[[ Given information, beginning ]]
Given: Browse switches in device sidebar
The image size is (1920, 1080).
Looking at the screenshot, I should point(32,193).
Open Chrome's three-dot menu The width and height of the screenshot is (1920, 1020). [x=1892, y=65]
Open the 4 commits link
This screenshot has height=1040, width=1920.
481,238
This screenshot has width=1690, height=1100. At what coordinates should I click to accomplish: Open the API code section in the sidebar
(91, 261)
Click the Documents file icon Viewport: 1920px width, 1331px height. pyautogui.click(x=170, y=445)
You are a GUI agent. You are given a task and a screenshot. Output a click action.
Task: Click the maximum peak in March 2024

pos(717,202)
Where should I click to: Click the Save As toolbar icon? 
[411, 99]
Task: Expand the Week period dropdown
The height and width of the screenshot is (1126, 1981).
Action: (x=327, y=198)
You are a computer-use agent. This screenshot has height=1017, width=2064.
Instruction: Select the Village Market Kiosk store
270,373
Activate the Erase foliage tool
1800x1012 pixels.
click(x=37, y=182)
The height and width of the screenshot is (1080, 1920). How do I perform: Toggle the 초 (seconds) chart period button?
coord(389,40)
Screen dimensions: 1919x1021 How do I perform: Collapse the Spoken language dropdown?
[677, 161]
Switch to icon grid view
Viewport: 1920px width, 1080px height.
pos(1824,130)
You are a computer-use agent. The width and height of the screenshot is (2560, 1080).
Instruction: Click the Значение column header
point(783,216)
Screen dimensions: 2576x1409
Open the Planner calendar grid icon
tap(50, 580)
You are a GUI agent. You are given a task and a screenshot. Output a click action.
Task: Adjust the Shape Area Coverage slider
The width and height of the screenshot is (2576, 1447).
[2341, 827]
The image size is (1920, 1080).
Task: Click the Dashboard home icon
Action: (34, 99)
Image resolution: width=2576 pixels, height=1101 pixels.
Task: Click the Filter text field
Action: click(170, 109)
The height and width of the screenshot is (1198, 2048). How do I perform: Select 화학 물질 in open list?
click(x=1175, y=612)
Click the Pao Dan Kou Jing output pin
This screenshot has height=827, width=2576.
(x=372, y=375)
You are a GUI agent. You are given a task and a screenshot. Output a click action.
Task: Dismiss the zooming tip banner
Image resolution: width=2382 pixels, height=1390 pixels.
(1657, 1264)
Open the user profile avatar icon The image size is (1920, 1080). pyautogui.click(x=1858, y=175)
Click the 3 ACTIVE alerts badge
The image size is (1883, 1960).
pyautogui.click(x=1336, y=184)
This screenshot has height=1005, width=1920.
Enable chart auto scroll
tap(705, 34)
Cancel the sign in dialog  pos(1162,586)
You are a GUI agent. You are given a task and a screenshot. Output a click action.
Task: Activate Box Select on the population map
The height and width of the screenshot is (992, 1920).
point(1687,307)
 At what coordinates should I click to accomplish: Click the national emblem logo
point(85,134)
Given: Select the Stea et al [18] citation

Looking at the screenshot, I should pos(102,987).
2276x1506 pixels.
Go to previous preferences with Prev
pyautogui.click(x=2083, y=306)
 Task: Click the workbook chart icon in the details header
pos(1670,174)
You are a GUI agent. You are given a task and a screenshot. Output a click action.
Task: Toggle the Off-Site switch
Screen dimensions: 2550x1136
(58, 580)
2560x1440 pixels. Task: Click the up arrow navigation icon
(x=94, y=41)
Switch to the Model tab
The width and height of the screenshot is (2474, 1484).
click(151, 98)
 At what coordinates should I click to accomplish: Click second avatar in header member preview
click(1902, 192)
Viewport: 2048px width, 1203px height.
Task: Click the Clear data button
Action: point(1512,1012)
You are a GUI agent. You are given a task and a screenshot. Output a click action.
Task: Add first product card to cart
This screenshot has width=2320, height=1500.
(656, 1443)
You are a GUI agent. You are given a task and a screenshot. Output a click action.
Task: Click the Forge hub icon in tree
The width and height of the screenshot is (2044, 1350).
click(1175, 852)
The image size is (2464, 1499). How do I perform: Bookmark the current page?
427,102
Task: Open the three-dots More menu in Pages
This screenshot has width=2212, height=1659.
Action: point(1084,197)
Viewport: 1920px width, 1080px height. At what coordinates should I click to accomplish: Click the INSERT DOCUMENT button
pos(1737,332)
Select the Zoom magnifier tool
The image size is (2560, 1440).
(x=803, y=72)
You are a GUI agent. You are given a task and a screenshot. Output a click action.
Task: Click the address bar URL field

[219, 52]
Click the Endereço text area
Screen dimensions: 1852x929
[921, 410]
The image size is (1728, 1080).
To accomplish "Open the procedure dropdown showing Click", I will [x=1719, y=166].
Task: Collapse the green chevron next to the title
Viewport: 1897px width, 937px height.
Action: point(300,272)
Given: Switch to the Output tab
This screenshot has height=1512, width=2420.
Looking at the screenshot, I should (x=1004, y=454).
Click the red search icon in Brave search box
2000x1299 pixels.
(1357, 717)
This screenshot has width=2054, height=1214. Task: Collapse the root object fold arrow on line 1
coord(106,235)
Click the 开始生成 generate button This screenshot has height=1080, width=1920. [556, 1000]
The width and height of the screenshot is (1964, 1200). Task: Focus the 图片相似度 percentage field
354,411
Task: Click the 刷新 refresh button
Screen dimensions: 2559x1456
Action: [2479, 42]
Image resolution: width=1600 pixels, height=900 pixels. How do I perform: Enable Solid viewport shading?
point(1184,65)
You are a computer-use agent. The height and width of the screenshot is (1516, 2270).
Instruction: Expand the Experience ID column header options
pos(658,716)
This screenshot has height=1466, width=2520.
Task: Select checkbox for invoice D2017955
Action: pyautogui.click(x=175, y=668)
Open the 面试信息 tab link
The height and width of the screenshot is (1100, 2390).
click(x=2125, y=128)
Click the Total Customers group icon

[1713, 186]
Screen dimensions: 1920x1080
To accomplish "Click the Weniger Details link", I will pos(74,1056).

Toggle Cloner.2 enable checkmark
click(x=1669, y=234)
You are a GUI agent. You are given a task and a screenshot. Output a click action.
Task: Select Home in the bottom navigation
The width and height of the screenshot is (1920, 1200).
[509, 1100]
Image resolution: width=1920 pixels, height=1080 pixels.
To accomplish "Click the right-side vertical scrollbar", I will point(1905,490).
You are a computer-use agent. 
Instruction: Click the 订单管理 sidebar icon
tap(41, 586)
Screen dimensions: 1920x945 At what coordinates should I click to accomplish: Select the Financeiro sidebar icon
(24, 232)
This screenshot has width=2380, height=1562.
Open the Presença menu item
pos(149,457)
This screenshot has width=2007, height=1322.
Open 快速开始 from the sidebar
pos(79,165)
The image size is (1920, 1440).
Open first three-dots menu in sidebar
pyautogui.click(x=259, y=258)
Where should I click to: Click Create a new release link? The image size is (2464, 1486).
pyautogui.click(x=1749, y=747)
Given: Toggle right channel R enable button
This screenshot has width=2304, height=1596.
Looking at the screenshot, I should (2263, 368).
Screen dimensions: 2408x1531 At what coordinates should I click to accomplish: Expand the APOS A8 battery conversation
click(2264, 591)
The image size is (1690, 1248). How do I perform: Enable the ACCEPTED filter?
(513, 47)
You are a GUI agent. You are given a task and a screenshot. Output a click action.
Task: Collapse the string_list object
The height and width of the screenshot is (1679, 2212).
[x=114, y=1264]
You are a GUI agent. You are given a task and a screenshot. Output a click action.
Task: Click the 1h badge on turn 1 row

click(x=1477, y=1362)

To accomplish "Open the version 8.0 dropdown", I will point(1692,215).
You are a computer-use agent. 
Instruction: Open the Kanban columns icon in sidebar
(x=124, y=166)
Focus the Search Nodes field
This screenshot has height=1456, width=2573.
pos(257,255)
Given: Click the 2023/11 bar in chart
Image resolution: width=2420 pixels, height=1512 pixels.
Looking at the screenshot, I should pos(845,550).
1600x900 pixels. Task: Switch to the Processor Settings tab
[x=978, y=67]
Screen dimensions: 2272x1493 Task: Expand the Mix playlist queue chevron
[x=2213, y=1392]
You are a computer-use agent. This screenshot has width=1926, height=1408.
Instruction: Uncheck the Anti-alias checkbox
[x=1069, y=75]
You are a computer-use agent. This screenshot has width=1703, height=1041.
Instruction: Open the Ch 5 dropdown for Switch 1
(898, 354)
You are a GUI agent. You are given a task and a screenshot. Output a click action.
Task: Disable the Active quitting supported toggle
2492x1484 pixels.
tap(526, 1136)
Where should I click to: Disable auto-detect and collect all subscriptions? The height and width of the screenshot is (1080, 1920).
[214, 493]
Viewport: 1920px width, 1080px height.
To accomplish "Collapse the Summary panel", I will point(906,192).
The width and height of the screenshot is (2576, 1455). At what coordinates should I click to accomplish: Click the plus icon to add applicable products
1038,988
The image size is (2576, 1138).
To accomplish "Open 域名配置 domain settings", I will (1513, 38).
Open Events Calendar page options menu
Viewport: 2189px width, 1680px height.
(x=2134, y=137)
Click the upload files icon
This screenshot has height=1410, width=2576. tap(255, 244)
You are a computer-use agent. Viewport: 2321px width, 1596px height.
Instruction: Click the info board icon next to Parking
[[ Given information, end ]]
Work order: If a line of the data contains "next", it counts; report the number of such lines and nothing else.

Completed exercise: 2